“堂堂世家公子哥,竟然毫無家教,開口閉口就罵人,什麼修養這是?”葉晨曦不屑地冷笑。
那人挨了一記耳光,目露凶光,但見司鴻方和趙林的下場,也隻得生生忍下,但這麼多人瞧著,一口氣如何咽得下,便放下狠話:“你給我等著,我一定不會放過你的。”捏碎了一枚傳訊符。

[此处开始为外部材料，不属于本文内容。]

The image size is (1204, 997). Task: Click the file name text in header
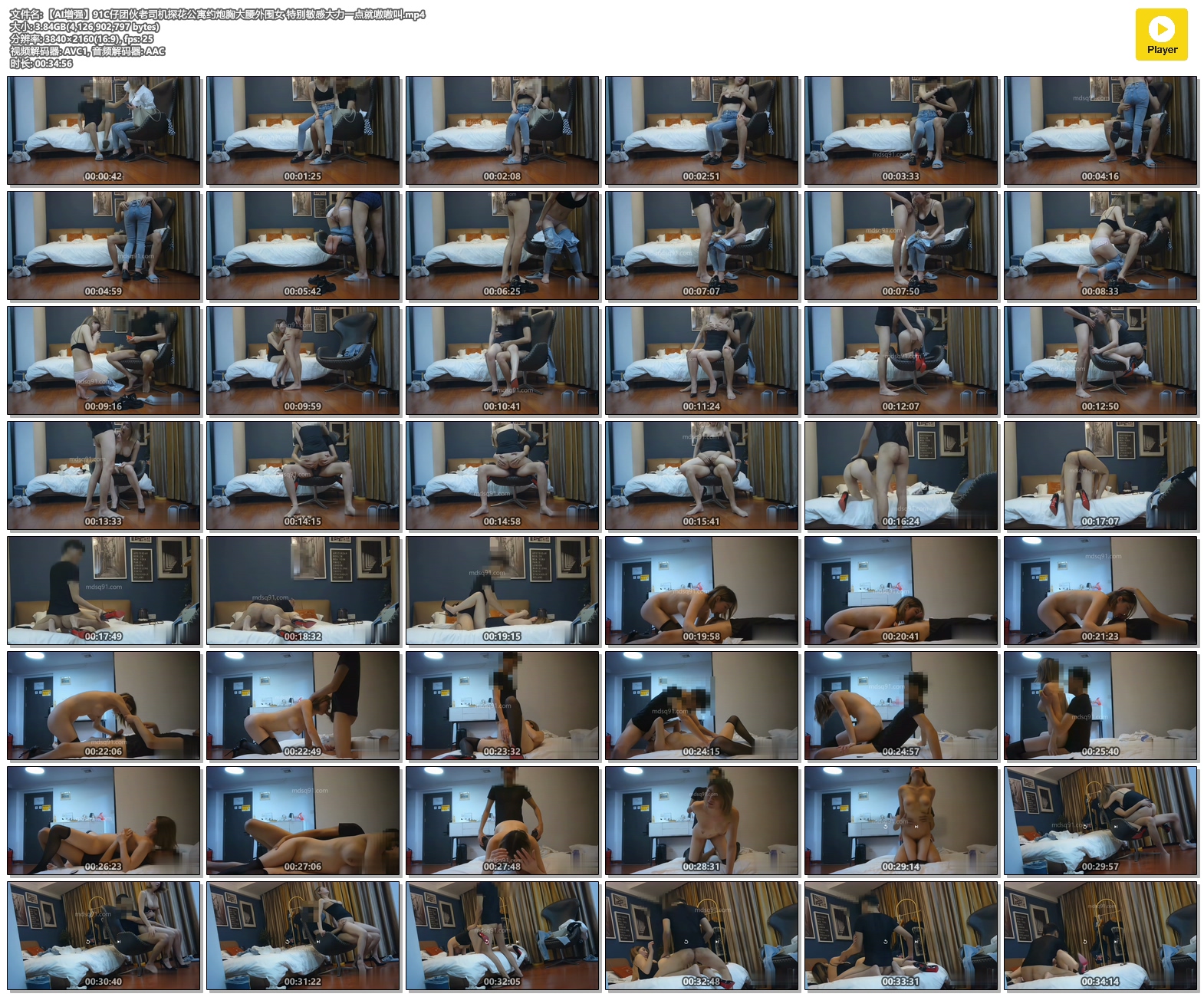point(217,15)
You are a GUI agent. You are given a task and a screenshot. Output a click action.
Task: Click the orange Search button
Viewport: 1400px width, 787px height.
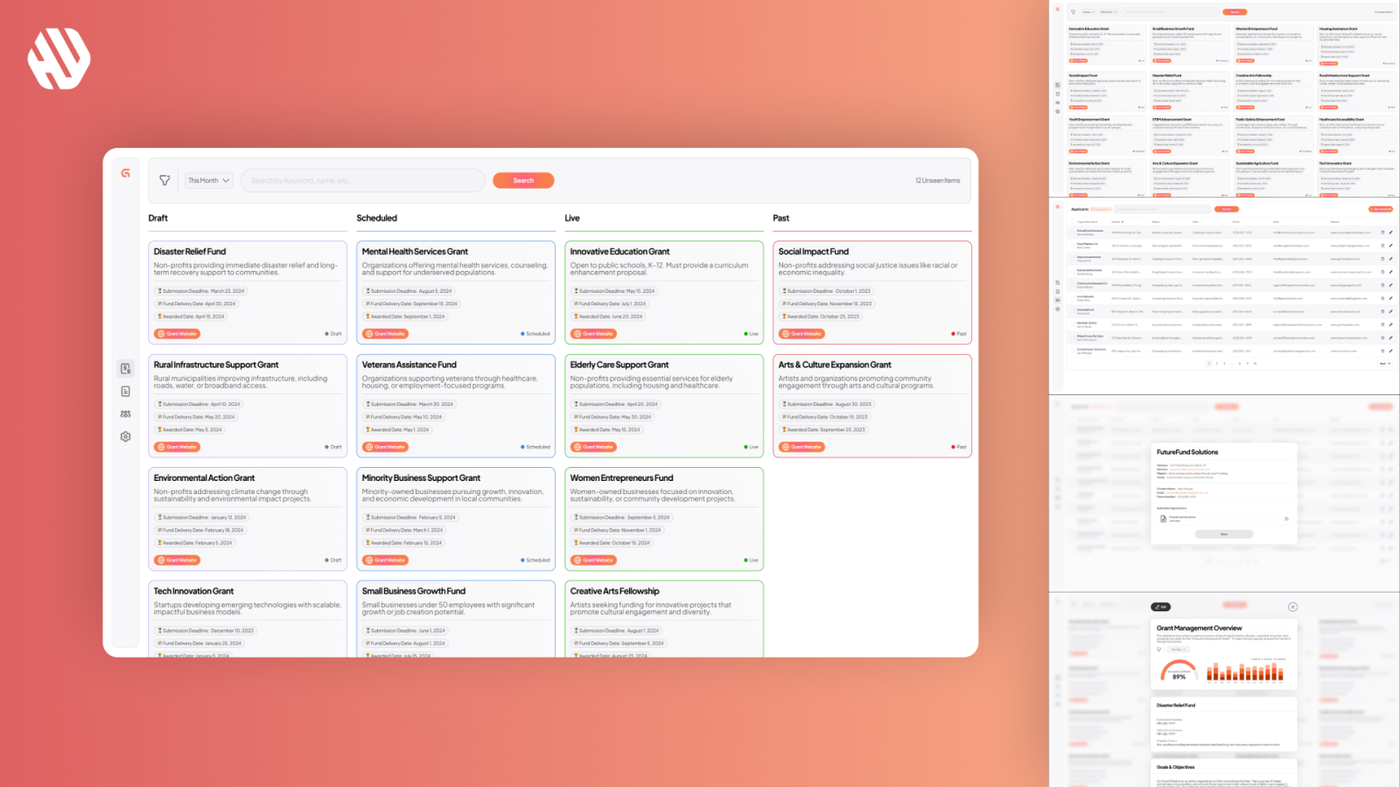(523, 181)
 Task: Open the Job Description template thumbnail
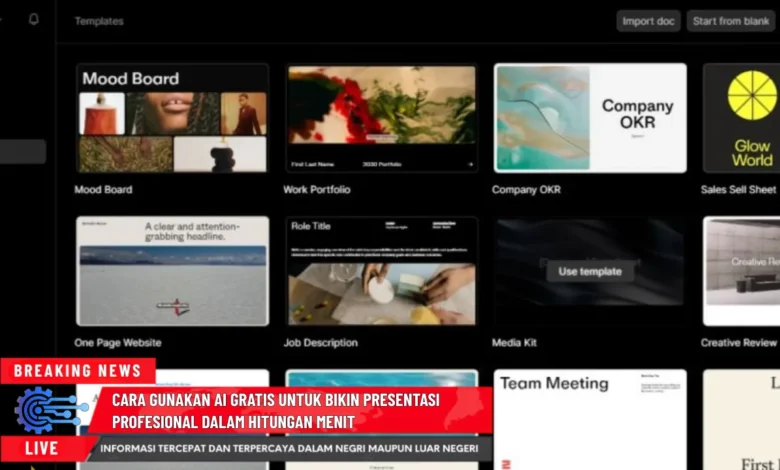tap(381, 271)
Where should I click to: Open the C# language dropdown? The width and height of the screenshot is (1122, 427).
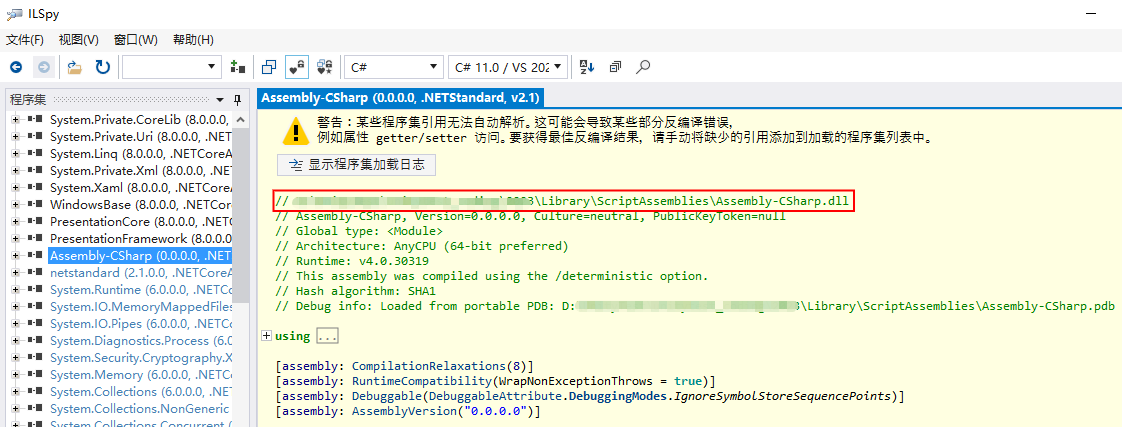tap(393, 67)
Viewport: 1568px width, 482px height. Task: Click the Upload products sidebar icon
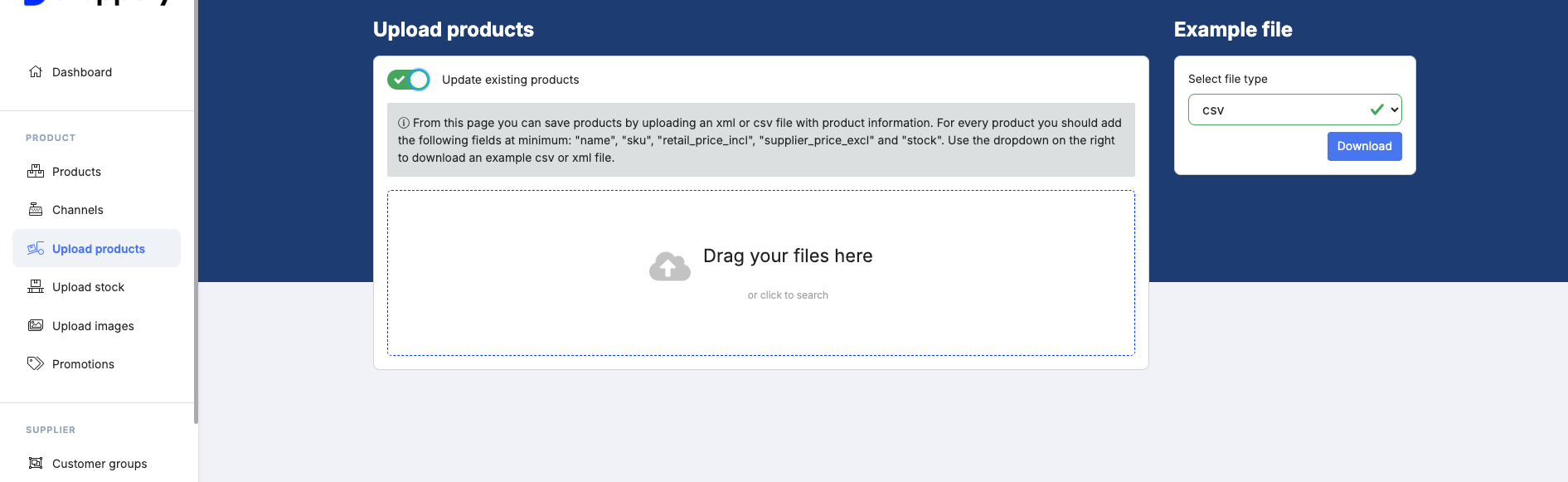pyautogui.click(x=36, y=248)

很快,一個龐大的氣息傳來:“誰敢打我孫兒?我要把他挫骨揚灰。”
眾人一驚,紛紛後退,“是曉鳳露城的張長老。”
“張長老是舉霞一階中期實力。”
“這葉十九完了。”
一個中年男子,由遠方馭氣而來,立在比鬥台上。
“爺爺,是我。”張錦程大叫一聲,趕緊奔了過去,指著葉晨曦告狀道,“爺爺,這女的剛才打孫兒。您可要替孫兒作主。”
張錦程的爺爺張勇陰冷地盯著葉晨曦:“是你打傷了我的孫兒?乖乖讓我孫兒打上一頓出氣,並磕頭道歉,還是被我挫骨揚灰,自己選。”
葉晨曦看著張錦朝:“你有靠山,難道我就沒有嗎?”同樣捏碎傳訊符,大叫,“師父,您老人家趕緊來呀,您最可愛最寶貝的徒弟就要被人欺負死了。”
一道虛幻的身影忽然出現在半空中,光這道虛幻身影,就讓一群人受控不住地往後退去,,不敢靠得太近,以免受到此人身上散發的氣息衝擊。
虛幻身影一身灰青色長袍,儒雅溫文,眉宇間極為英氣。
“少陽真君?”有人驚呼。
少陽真君無奈地看著葉晨曦:“誰敢欺負你?”
葉晨曦指著張錦朝和張勇,“就他們祖孫。”
張勇一瞧少陽真君,身上的氣勢就消失了大半,隻剩下恭敬和小意,“原來是少陽真君大駕,張某有失遠迎,還望恕罪。這裡頭應該有些誤會……”
少陽真君問葉晨曦:“怎麼回事?”
葉晨曦口齒清新地道:“師父您是知道的,我十六姐與司家二公子大婚,我們葉家舉族前往司家。可司家人以及這幫畜生,眾目睽睽之下,竟然敢給我十八姐下藥,妄想**我十八姐。這口氣我豈能忍?於是就與他們打起來了。之前也是說好的,我們單挑,就算我被他們打得滿地找牙,也絕不會找長輩告狀的。可他們竟然這般無恥,打不過我,就找長輩來壓我。這人還說要把我挫骨揚灰呢。師父,既然他們出爾反爾,所以弟子也隻好搬救兵了。”
得意洋洋地望著張勇。
嘿嘿,有師門有靠山就是好。
張勇額上汗水都淌了下來,趕緊說:“少陽真君,這都是誤會……”
“要把我徒兒挫骨揚灰也是誤會?”少陽真君冷聲道。
張勇乾笑道:“隻是嚇唬而已,我堂堂舉霞修士,張家的長老,豈會乾這種以大欺小之事?”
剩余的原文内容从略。